>>>

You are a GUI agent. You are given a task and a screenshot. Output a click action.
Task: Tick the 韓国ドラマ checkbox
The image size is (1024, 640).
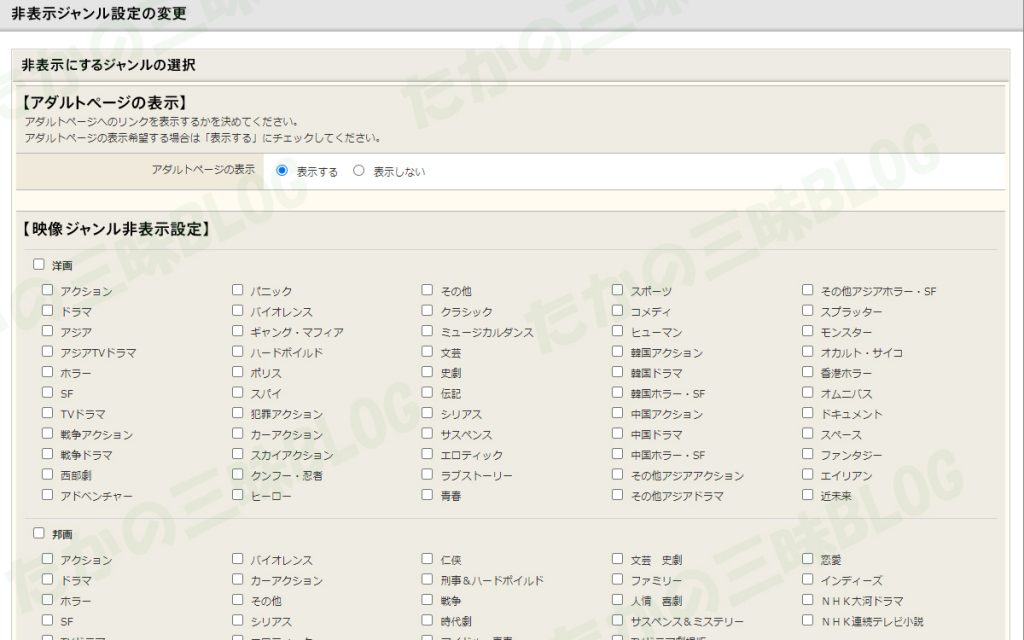point(617,372)
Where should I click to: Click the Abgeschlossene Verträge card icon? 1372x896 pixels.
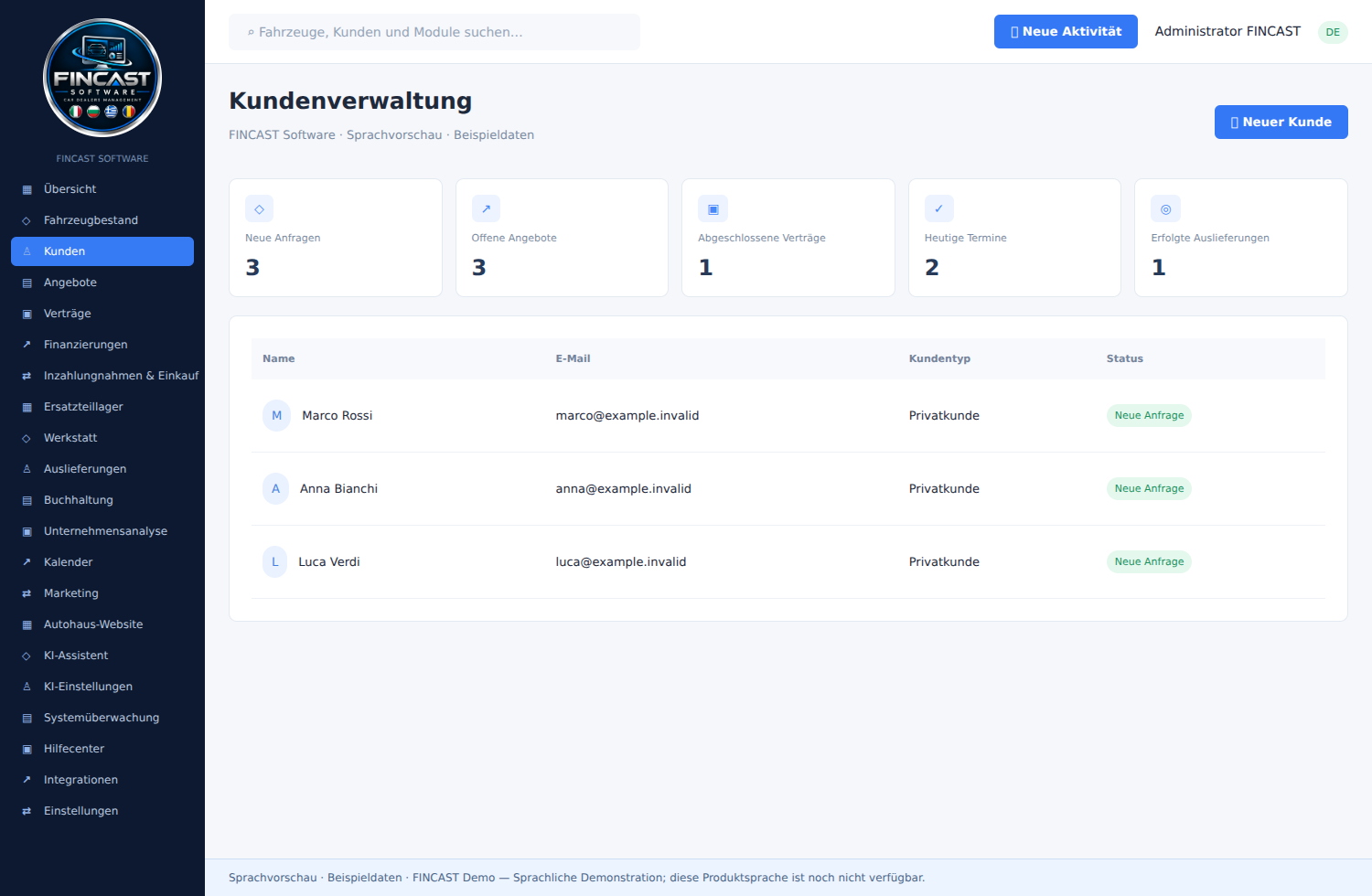(713, 208)
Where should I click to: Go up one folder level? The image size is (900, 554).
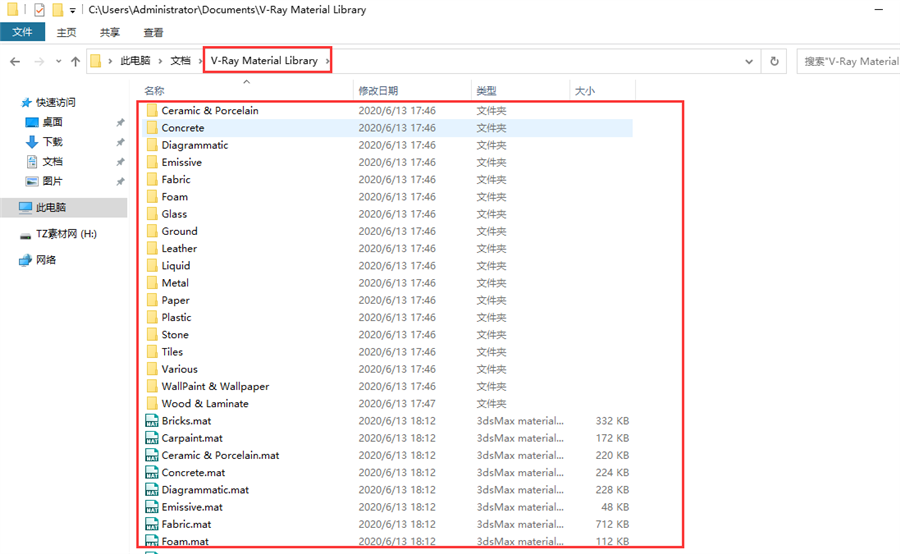tap(75, 61)
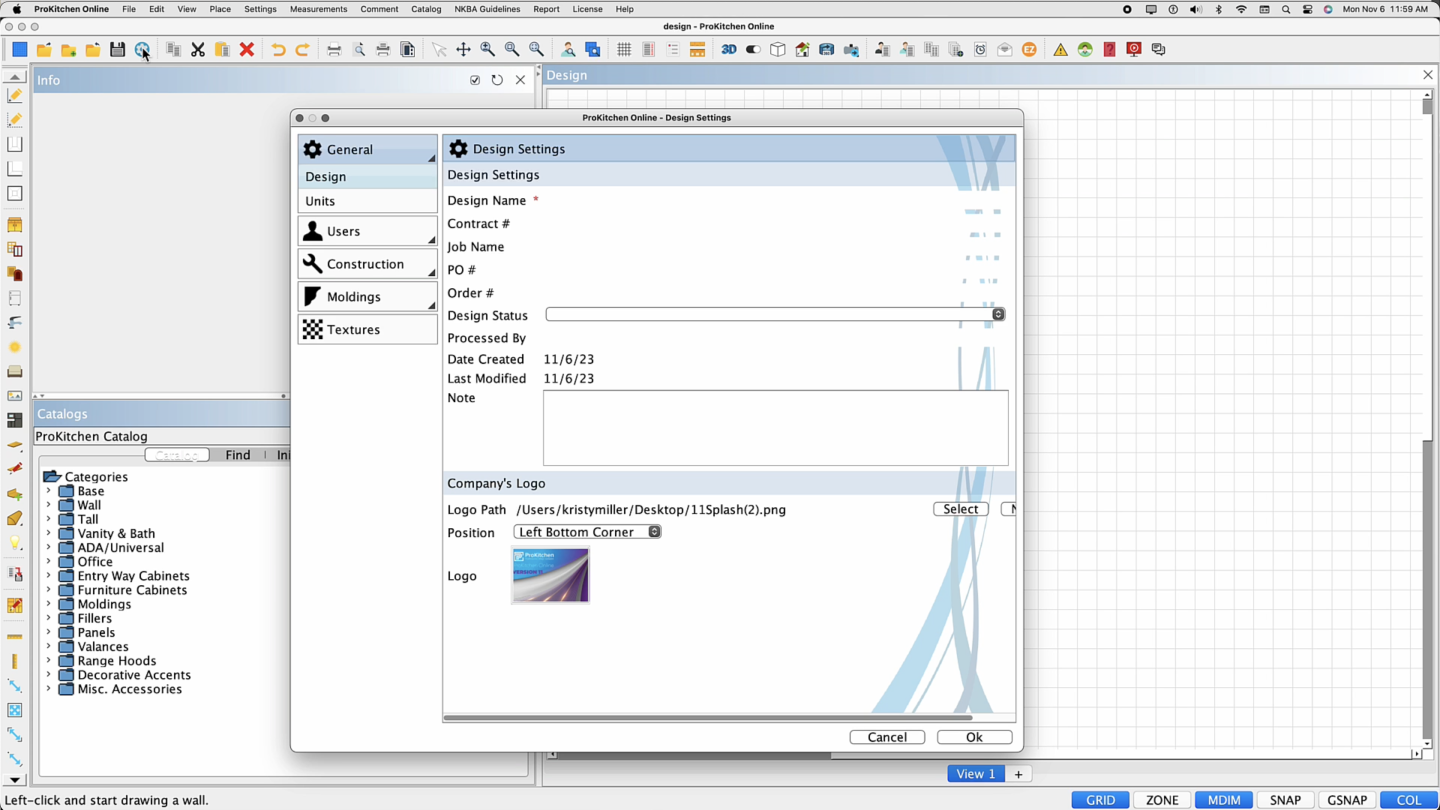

<<<

TASK PROMPT. The records above should be output exactly, but without any of their pictures.

WRITTEN RESPONSE.
You are a GUI agent. You are given a task and a screenshot. Output a click action.
Task: Tick the 韓国ドラマ checkbox
The image size is (1024, 640).
point(617,372)
Where should I click to: Click the Abgeschlossene Verträge card icon? 1372x896 pixels.
(713, 208)
Where should I click to: Go up one folder level? The image size is (900, 554).
tap(75, 61)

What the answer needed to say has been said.